> [Problem to work on]:
Rewrite the data below, changing "pixels" to "px" and leaving everything else as it is. Omit the pictures.

* * * * * * *

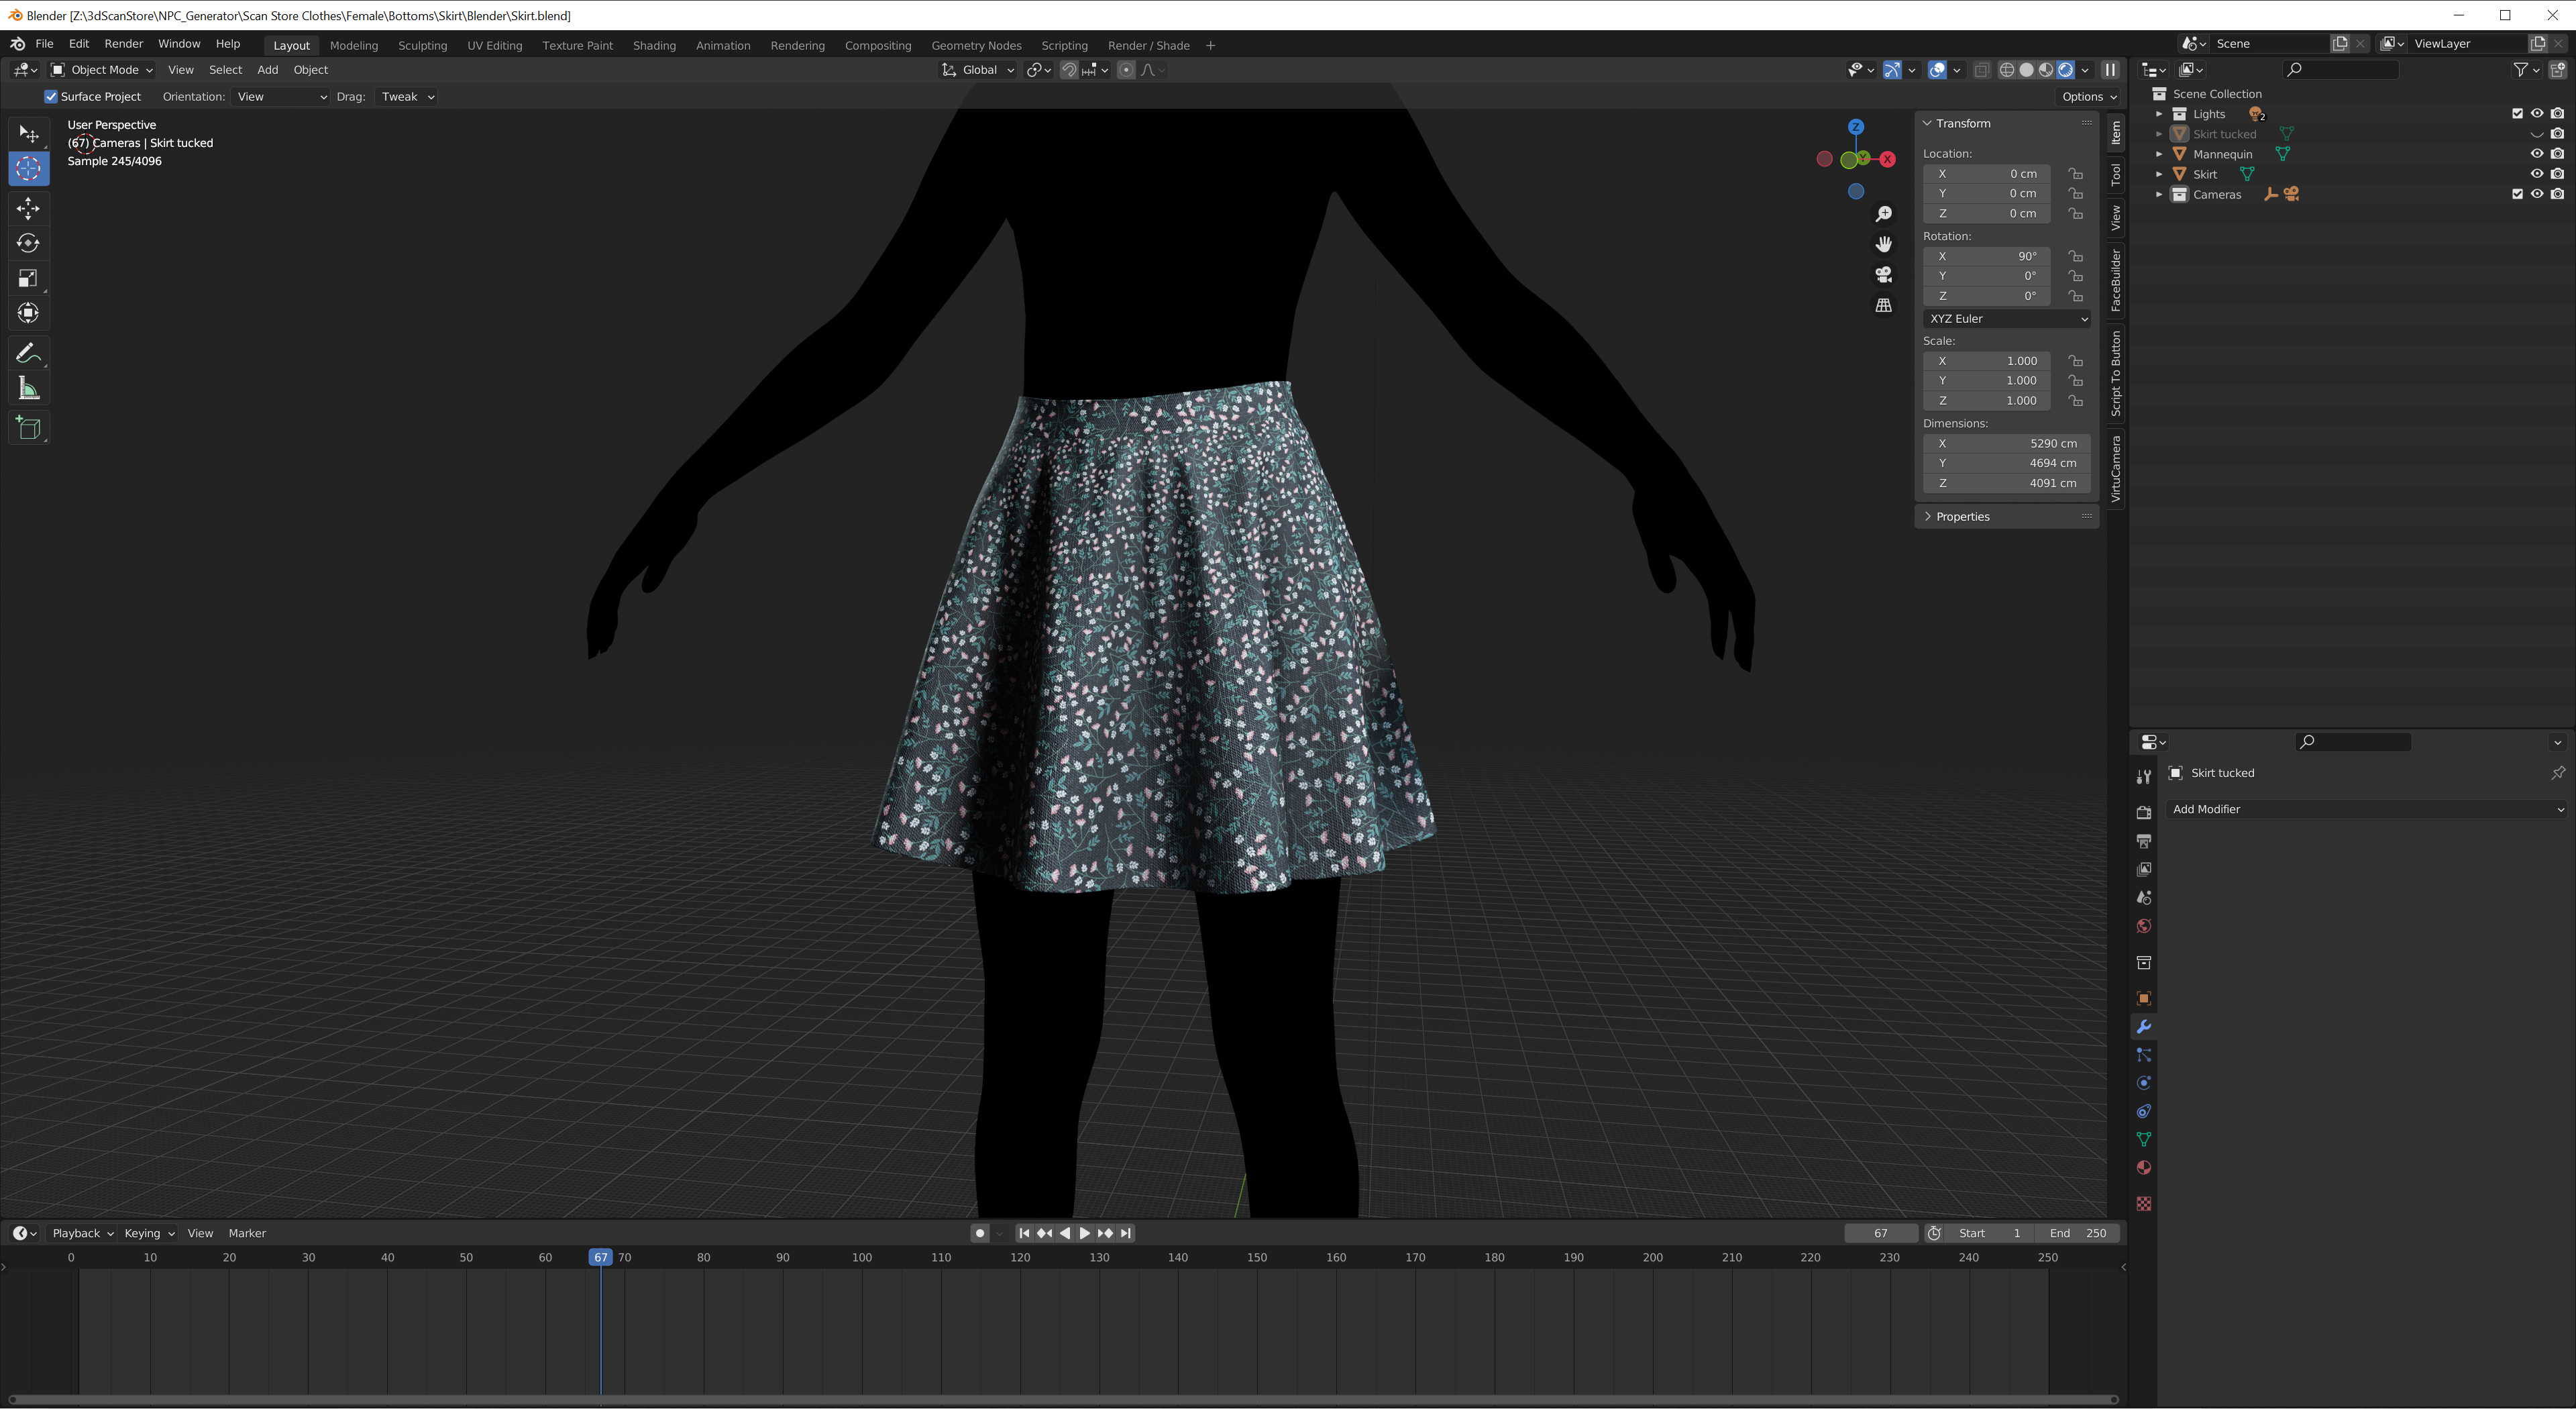The image size is (2576, 1409).
Task: Open the Render Properties tab
Action: 2144,813
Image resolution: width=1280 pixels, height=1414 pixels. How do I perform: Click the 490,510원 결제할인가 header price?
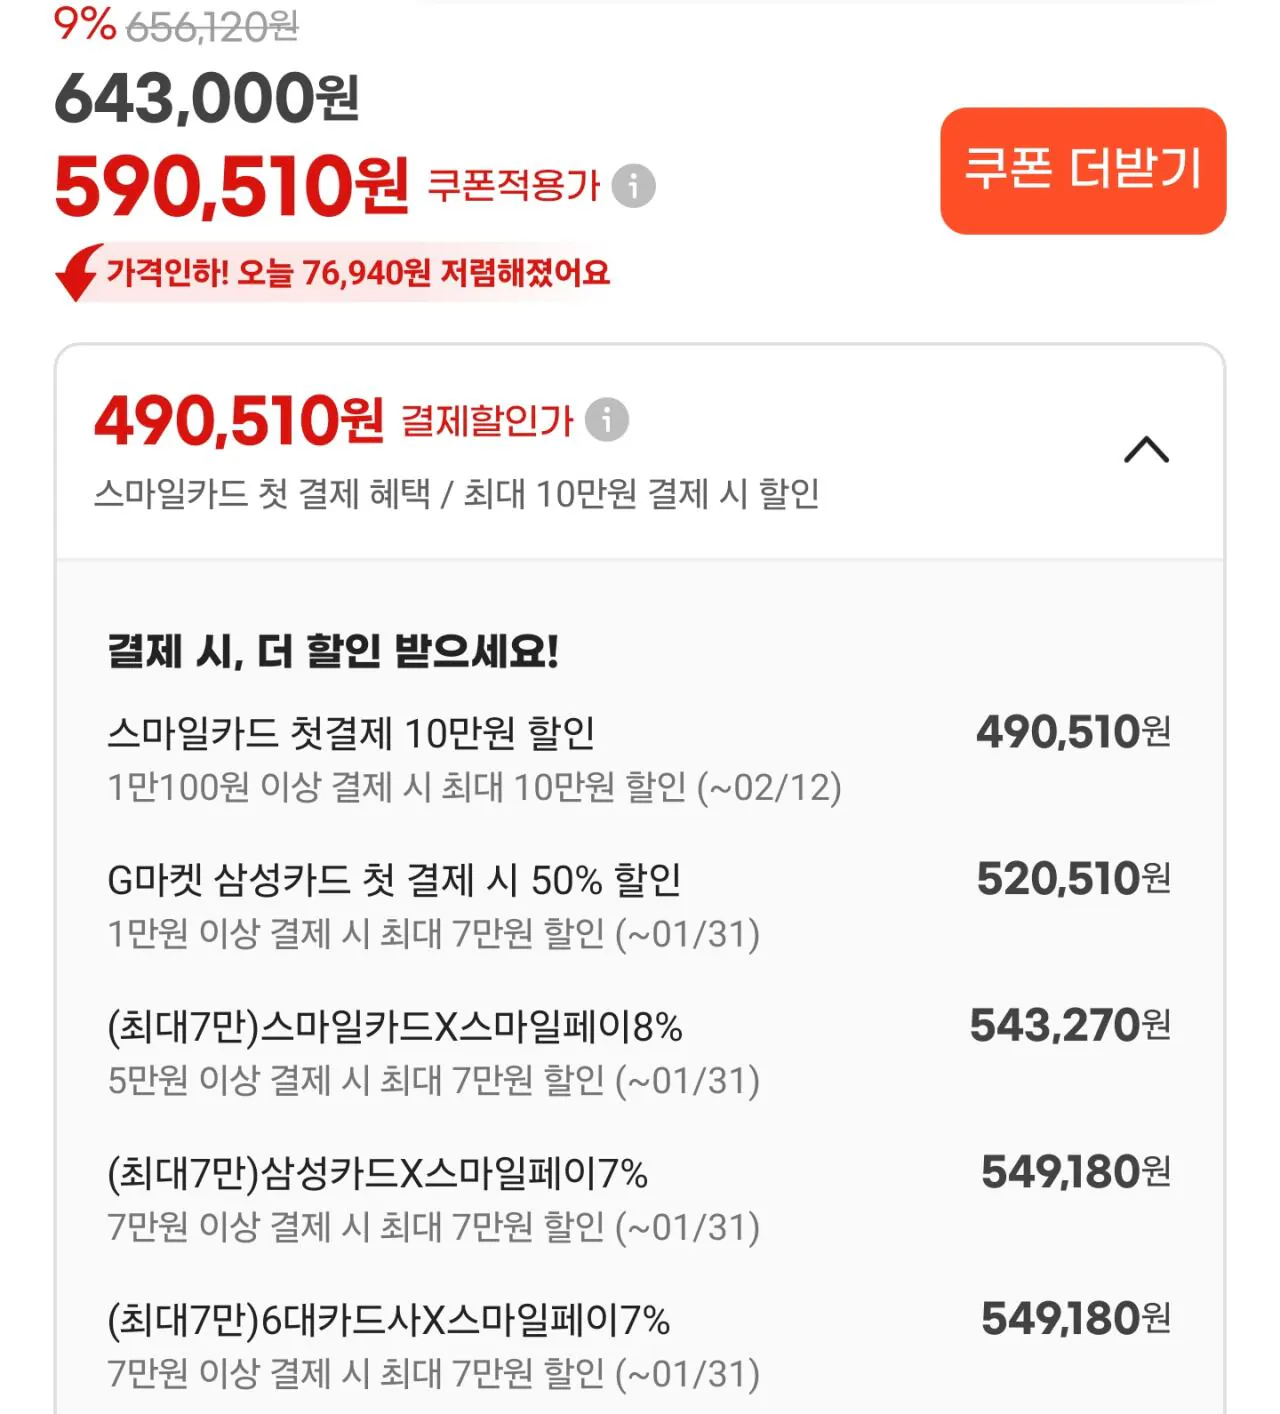[239, 421]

* * * * * * *

> [Full answer]:
The image size is (2576, 1409).
Task: Open the Render Properties tab
Action: 2144,813
Image resolution: width=1280 px, height=1414 px. How do I perform: Click the 490,510원 결제할인가 header price?
[239, 421]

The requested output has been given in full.